Speed of response is another hurdle to overcome, especially when dealing on a global level, as information needs to be distributed in the appropriate languages for each country. Coupled with this is the fact that social media has created a new language of its own, with shortened words that are not so easily translatable or localised.

Dr Hooper, whose company, Conversis Medical, specialises in translation and localisation in the pharma sector, stresses that, in urgent situations, or when crisis communications are taking place, companies should still use professionals – ideally local translators – who can provide regional expertise, while keeping control centralised. This means ensuring that urgent social media updates are translated by people rather than via free online translation tools.

Reaching Out

As for the future, Gardner believes that with the right digital listening tools, there is a real opportunity to go far beyond responses to ADR, as patients share a great deal of information online about how they access drugs and what their experiences are in taking them.
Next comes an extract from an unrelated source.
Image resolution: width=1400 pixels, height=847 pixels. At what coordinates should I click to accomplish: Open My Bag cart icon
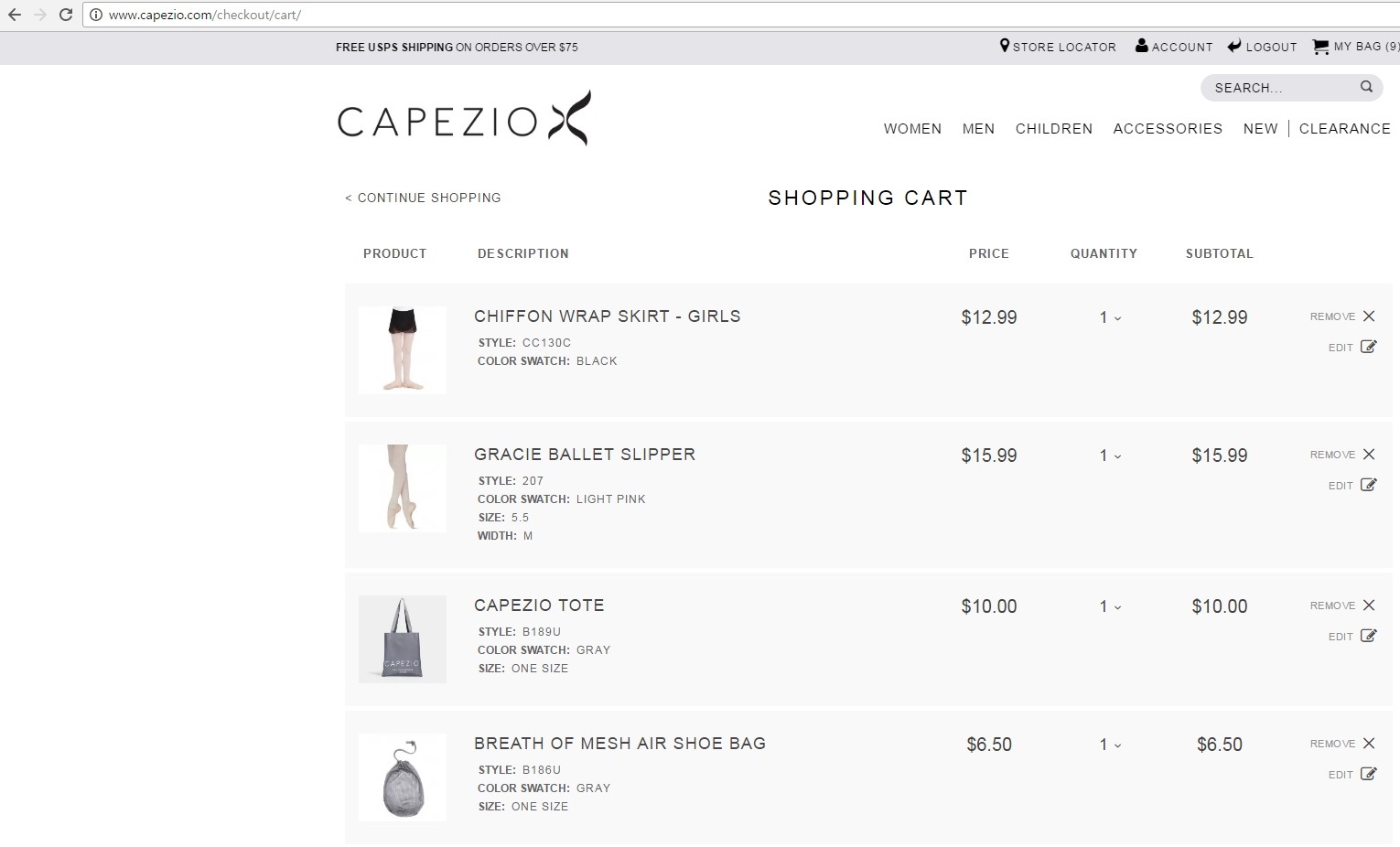1320,47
He believes that better patient engagement is crucial, but he also feels that social media can provide pharma executives more air time, giving their companies more credibility and personality – just as the rise of online video has done in the last few years. This still applies even if it is necessary to enlist the support of a communications team.

Naturally, there may be concern over the fact that the more senior management shares information, the potential for protest groups to reach them increases, but these are challenges that need to be overcome if the pharma industry really wants to embrace this opportunity to engage their patients.

This article first appeared in Innovations in Pharmaceutical Technology, September 2014.